BEGIN

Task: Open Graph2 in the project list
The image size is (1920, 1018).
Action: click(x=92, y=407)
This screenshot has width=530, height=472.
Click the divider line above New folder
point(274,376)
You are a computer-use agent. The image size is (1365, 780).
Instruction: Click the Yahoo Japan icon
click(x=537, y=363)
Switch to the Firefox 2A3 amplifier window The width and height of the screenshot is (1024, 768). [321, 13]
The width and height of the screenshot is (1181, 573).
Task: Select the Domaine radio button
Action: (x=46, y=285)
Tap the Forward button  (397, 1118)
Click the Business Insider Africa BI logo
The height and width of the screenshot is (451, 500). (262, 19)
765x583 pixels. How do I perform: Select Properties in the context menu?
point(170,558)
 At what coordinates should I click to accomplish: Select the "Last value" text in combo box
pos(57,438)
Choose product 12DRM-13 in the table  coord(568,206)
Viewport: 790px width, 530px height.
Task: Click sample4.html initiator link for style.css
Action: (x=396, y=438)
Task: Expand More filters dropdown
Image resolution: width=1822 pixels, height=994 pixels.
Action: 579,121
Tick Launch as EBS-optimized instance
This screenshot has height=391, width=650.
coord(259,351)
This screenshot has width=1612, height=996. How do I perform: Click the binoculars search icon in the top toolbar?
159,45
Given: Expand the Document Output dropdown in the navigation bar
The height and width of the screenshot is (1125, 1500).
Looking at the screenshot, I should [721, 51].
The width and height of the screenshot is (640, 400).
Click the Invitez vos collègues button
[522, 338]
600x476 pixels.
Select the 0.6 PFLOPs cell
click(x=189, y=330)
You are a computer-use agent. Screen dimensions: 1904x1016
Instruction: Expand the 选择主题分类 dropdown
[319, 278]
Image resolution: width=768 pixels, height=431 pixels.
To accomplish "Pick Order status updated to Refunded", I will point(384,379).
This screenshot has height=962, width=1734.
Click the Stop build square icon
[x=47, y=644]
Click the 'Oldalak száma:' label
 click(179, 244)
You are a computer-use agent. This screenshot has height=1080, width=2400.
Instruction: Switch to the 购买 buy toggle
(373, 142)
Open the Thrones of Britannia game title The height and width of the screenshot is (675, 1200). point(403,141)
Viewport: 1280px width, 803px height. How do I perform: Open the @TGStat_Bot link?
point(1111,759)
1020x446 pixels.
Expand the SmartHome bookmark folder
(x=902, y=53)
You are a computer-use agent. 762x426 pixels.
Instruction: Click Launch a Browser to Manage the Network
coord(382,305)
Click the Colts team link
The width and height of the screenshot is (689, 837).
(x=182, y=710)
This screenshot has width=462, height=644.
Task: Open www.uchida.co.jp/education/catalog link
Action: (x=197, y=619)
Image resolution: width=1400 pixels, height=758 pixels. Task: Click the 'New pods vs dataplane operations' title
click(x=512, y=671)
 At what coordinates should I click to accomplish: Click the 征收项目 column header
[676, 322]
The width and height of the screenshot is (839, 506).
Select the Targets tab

END

[Directions for this task] Copy each line of the listing verbatim.

[Reply to the task]
Task: Open Graph2 in the project list
The image size is (1920, 1018).
Action: click(x=92, y=407)
This screenshot has width=530, height=472.
Click the divider line above New folder
point(274,376)
You are a computer-use agent. The image size is (1365, 780).
Instruction: Click the Yahoo Japan icon
click(x=537, y=363)
Switch to the Firefox 2A3 amplifier window The width and height of the screenshot is (1024, 768). [321, 13]
The width and height of the screenshot is (1181, 573).
Task: Select the Domaine radio button
Action: (x=46, y=285)
Tap the Forward button  (397, 1118)
Click the Business Insider Africa BI logo
The height and width of the screenshot is (451, 500). (262, 19)
765x583 pixels. How do I perform: Select Properties in the context menu?
point(170,558)
 At what coordinates should I click to accomplish: Select the "Last value" text in combo box
pos(57,438)
Choose product 12DRM-13 in the table  coord(568,206)
Viewport: 790px width, 530px height.
Task: Click sample4.html initiator link for style.css
Action: (x=396, y=438)
Task: Expand More filters dropdown
Image resolution: width=1822 pixels, height=994 pixels.
Action: 579,121
Tick Launch as EBS-optimized instance
This screenshot has height=391, width=650.
coord(259,351)
This screenshot has width=1612, height=996. How do I perform: Click the binoculars search icon in the top toolbar?
159,45
Given: Expand the Document Output dropdown in the navigation bar
The height and width of the screenshot is (1125, 1500).
Looking at the screenshot, I should [721, 51].
The width and height of the screenshot is (640, 400).
Click the Invitez vos collègues button
[522, 338]
600x476 pixels.
Select the 0.6 PFLOPs cell
click(x=189, y=330)
You are a computer-use agent. Screen dimensions: 1904x1016
Instruction: Expand the 选择主题分类 dropdown
[319, 278]
Image resolution: width=768 pixels, height=431 pixels.
To accomplish "Pick Order status updated to Refunded", I will point(384,379).
This screenshot has height=962, width=1734.
Click the Stop build square icon
[x=47, y=644]
Click the 'Oldalak száma:' label
 click(179, 244)
You are a computer-use agent. This screenshot has height=1080, width=2400.
Instruction: Switch to the 购买 buy toggle
(373, 142)
Open the Thrones of Britannia game title The height and width of the screenshot is (675, 1200). point(403,141)
Viewport: 1280px width, 803px height. How do I perform: Open the @TGStat_Bot link?
point(1111,759)
1020x446 pixels.
Expand the SmartHome bookmark folder
(x=902, y=53)
You are a computer-use agent. 762x426 pixels.
Instruction: Click Launch a Browser to Manage the Network
coord(382,305)
Click the Colts team link
The width and height of the screenshot is (689, 837).
(x=182, y=710)
This screenshot has width=462, height=644.
Task: Open www.uchida.co.jp/education/catalog link
Action: (x=197, y=619)
Image resolution: width=1400 pixels, height=758 pixels. Task: Click the 'New pods vs dataplane operations' title
click(x=512, y=671)
 At what coordinates should I click to accomplish: Click the 征收项目 column header
[676, 322]
The width and height of the screenshot is (839, 506).
Select the Targets tab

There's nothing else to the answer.